In August 2018, the Bank of Ghana revoked the licenses of five commercial banks in a single day. No external shock. No market crash. The cause was inadequate operational risk management — poor governance, weak internal controls, and the absence of structured risk frameworks eroding institutions from the inside.
That episode cost Ghanaian taxpayers over GHC 12 billion. It also permanently changed what West Africa's regulators expect from risk managers.
In 2026, those expectations are enforceable — and the CBN and BoG are in full supervision mode.
The two forces redefining ORM in 2026
Two parallel developments are making operational risk the defining compliance challenge across Nigeria and Ghana right now.
Capital pressure in Nigeria. On March 28, 2024, the CBN announced a sweeping recapitalization directive with a March 31, 2026 deadline. Minimum paid-up capital requirements jumped to 500 billion Nigerian naira (NGN) for international banks, NGN 200 billion for national banks, and NGN 50 billion for regional banks. According to S&P Global Ratings, the sector-wide capital shortfall was approximately NGN 2.5 trillion. Banks raising that capital through M&A or rights issues must simultaneously prove to the CBN that their risk governance is strong enough to steward it.
Basel III alignment across both markets. Nigeria and Ghana are both advancing toward Basel III's standardized approach to operational risk. The Bank of Ghana joined the Basel Consultative Group of the BCBS in 2021, signaling an unambiguous regulatory direction. This changes what risk teams are expected to produce, report, and evidence to supervisors — not at some future date, but now.
What each regulator specifically requires
CBN vs.

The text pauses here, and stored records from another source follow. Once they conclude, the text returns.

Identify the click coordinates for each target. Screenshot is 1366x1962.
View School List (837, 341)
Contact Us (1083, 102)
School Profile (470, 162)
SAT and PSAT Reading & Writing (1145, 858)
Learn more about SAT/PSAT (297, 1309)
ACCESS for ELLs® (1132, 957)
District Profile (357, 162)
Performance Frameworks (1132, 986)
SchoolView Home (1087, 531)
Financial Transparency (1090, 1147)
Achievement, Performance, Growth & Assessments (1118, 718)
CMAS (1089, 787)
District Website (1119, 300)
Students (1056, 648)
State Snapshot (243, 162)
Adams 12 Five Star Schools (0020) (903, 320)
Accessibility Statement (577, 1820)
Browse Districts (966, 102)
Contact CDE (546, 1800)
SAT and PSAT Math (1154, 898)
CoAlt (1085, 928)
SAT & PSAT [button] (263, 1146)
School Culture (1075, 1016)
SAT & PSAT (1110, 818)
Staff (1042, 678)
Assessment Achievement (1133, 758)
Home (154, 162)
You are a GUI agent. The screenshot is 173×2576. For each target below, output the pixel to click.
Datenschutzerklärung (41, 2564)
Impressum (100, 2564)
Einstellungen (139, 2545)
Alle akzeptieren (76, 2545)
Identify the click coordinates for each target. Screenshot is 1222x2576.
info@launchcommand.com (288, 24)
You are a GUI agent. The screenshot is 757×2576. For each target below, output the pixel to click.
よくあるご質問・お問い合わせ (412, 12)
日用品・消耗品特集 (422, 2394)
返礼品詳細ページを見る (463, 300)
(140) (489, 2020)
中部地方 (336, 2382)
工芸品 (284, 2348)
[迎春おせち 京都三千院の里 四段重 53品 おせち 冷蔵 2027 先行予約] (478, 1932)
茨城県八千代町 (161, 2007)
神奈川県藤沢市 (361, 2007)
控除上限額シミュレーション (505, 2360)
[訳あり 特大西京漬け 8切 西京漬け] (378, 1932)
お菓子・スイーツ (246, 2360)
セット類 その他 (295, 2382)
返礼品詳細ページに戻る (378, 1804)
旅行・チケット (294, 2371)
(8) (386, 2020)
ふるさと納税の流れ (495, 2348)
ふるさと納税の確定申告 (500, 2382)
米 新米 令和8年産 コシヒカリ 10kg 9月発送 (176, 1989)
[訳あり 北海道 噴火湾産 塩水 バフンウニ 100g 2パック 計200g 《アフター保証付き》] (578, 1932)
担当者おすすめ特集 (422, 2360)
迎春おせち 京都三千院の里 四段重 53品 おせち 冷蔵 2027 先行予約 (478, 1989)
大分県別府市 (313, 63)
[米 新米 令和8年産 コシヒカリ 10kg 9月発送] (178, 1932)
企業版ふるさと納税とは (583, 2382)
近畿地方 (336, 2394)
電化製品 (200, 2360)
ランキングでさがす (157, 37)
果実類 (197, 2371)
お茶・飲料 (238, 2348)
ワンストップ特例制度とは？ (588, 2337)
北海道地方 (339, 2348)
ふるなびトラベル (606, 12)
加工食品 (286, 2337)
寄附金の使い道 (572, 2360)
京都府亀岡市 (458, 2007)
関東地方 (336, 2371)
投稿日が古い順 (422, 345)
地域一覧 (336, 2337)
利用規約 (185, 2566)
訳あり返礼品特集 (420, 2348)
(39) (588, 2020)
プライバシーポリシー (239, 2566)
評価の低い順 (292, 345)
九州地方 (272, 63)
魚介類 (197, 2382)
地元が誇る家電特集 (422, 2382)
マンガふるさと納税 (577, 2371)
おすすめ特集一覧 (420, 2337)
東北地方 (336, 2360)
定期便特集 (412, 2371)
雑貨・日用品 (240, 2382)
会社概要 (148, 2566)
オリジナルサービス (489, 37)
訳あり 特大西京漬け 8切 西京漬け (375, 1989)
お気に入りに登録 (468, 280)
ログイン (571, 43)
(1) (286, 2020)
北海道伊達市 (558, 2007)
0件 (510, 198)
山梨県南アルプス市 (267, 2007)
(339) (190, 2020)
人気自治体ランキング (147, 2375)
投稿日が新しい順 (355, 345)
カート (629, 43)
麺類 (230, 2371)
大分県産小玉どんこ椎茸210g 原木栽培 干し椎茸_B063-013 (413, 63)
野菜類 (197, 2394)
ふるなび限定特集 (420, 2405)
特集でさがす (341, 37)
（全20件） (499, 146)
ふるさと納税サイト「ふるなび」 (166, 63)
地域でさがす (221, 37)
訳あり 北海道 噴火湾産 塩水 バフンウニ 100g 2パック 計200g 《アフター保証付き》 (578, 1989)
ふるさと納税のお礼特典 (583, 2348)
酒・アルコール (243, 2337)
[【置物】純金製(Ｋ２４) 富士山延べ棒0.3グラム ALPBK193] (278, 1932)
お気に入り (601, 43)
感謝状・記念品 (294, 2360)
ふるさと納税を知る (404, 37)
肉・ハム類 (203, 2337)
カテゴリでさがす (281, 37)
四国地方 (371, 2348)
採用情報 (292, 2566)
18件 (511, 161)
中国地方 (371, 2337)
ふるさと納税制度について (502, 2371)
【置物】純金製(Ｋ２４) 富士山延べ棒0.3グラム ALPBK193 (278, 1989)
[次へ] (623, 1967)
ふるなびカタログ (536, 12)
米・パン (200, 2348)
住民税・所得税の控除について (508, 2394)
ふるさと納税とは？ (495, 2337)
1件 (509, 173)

Bank of Ghana: Operational Risk Management Requirements at a Glance
| Requirement | CBN (Nigeria) | BoG (Ghana) |
| Risk Framework | Mandatory under Basel II/III and ICAAP | Mandatory under Risk Management Directive (Act 930) |
| Cybersecurity Assessment | Annual submission to CBN by Feb 28 | Mandatory cyber-resilience controls |
| Outsourcing Risk | Third-party and agent banking guidelines | New Outsourcing Directive — effective July 2025 |
| NPL Threshold | 5% maximum | 5% maximum — December 2026 deadline |
| Board Accountability | Capital planning and governance | Must approve and review risk strategy annually |
| Enforcement | License revocation, fines, executive dismissal | Dividend/growth restrictions, license revocation |
Nigeria: what the CBN is watching
The CBN's Risk-Based Cybersecurity Framework, effective July 2024, creates specific documentation obligations: annual risk assessments, a cybersecurity risk control self-assessment submitted to the CBN by February 28 each year, and formal quantification of the financial impact of cyber risks. This is not a guideline — failure to comply triggers regulatory sanctions.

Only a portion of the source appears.